CEL ĆWICZENIA: Napisz dalszy ciąg tekstu o kulturze Go w Emerald City, zaczynając od miejsca tuż po jego ostatnim zdaniu.

WYBRANY FRAGMENT:

===

Kultura Go w Emerald City
13-06-2003 o godz. 09:24:55

Nadesłane przez zefciu

...sposób w jaki kultura goistyczna rozwija się w Emerald City przypomina poddaną stesującym czynnikom bakterię, której zmutowany szczep opanowuje szalkę Petriego.
o Go w towarzystwie bankowców - początki teorii "czarnej dziury", wg usgo.org , tłumaczenie - zefciu


Kiedy w chwili zadumy spojrzysz przez okno biura we wspaniałej iglicy biurowca Chryslera, ujrzysz na drugim brzegu East River nieładne obrzeża Long Island. Nie ma tam nic godnego uwagi pośród niskich bloków, z wyjątkiem pojedynczego zielonego tworu wybijającego się 50 pięter powyżej swoich sąsiadów. jest to One Court Square, lub New Citicorp Center zwane przez swoich mieszkańcow Emerald City.

Twór ten zarządzany jest przez Johna Reeda. (Nie tego Johna Reeda, bohatera "Czerwonych", jedynego amerykanina pochowanego na Kremlu). Ten John Reed mający wystarczająco wysokie poczucie dobrego smaku, żeby umieścić swoje biuro w Old Citicorp Center na ul. 53. (obecnie własność japońskiej firmy) jest prezesem Citicorp... oraz goistą. Fakt ten jest powszechnie znany. W jednym z wywiadów dla "Harvard Business Review" p. Reed wyjaśniał podobieństwa między strategiami bankowości oraz Go. Mniej znany faktem jest, iż sposób w jaki kultura goistyczna rozwija się w Emerald City przypomina poddaną stesującym czynnikom bakterię, której zmutowany szczep opanowuje szalkę Petriego.

Pochodzenie

Skażenie rozpoczęło się, jak można się spodziewać, od konsultanta. Teraz jednak przenosi się nie tylko od jednego konsultanta do drugiego. Dosięgło nawet vice-prezesa. Ofiary grały początkowo jedynie poołudniami w swoich biurach. Kiedy jednak zauważono ich brak w czasie obowiązkowych pojedynków w Tetrisa, ciekawość zaczęłą rosnąć. Infekcja przenosiła się z biura do biura. Kilku urzędników, u których Go pozostawało w uśpieniu zaczęło przyglądać się partiom i w końcu włączyli się do gry. Wyjątkowo długo ostał się jeden szachista, ale kiedy jego jedyny partner dał się złapać w sidła zarazy, ten też musiał się jej poddać.

===

Dane do lokalizowania słów i elementów:
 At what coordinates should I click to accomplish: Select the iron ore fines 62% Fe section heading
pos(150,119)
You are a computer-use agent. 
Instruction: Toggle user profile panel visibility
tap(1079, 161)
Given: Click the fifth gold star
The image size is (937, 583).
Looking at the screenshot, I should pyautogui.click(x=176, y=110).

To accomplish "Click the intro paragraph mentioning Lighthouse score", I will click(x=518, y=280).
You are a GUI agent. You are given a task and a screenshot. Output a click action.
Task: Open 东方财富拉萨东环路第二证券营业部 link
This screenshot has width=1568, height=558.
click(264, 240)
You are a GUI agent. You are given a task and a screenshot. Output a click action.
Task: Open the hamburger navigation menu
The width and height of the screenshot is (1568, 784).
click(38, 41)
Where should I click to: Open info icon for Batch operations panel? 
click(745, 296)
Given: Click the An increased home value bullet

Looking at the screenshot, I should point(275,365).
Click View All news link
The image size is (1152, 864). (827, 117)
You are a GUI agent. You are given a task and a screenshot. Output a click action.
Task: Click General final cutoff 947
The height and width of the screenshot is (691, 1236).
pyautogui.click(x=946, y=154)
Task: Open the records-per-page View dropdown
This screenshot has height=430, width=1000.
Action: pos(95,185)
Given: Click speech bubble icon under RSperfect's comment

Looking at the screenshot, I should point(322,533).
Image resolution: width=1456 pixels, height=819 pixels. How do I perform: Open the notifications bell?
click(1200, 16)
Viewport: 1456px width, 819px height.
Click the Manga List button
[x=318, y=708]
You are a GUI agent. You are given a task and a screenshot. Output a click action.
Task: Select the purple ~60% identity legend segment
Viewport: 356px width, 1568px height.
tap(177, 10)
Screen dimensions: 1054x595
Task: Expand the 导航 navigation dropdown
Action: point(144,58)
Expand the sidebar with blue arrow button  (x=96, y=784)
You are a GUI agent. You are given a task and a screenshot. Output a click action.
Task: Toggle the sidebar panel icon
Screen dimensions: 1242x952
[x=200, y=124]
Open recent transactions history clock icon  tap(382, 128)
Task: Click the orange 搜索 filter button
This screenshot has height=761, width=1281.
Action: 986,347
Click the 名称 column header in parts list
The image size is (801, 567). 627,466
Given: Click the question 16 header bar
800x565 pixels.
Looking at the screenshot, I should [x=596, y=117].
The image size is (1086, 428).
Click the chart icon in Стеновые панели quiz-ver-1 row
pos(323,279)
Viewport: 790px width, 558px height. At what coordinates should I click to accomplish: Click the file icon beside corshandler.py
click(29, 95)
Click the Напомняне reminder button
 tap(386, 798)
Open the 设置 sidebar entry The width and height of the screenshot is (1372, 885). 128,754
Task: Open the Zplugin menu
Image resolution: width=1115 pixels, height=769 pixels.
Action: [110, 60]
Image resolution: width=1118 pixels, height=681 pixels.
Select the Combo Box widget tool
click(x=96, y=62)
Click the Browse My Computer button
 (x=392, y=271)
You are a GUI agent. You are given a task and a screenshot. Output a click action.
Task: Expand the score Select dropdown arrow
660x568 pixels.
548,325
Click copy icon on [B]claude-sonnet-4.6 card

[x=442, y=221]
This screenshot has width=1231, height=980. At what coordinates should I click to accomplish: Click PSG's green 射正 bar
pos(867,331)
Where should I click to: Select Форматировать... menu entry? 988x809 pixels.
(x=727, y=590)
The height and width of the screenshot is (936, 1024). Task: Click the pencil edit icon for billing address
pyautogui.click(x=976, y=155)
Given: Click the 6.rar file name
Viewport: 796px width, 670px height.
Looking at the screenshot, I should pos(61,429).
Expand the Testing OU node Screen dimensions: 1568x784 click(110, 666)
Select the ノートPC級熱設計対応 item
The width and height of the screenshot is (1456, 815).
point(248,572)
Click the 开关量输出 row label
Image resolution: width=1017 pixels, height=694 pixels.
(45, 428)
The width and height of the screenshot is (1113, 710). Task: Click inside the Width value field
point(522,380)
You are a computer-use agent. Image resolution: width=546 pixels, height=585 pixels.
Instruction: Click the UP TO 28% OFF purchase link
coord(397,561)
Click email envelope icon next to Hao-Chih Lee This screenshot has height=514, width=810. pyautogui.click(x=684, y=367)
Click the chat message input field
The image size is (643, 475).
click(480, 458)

===

WYNIK ZADANIA:
Jak wygląda ta kultura? W jaki sposób stres i zagrożenie związane z bankowością i marketingiem wpływają na miłośików medytacyjnej gry o terytorium, życie i śmierć. Jeśli się obawiacie, że ci gracze są dziwni, macie rację.

Systematyka

Graczy silnych brak. Najsilniejszy ma 8 kyu (przy dobrym dniu). Miał 15 kyu (może nawet mniej) gdy "nauczył" innych. To pozostawiło w nich liczne deformacje, podobnie jak u programistów, którzy zaczynają od języka BASIC i ranę tę niosą przez resztę swojego życia.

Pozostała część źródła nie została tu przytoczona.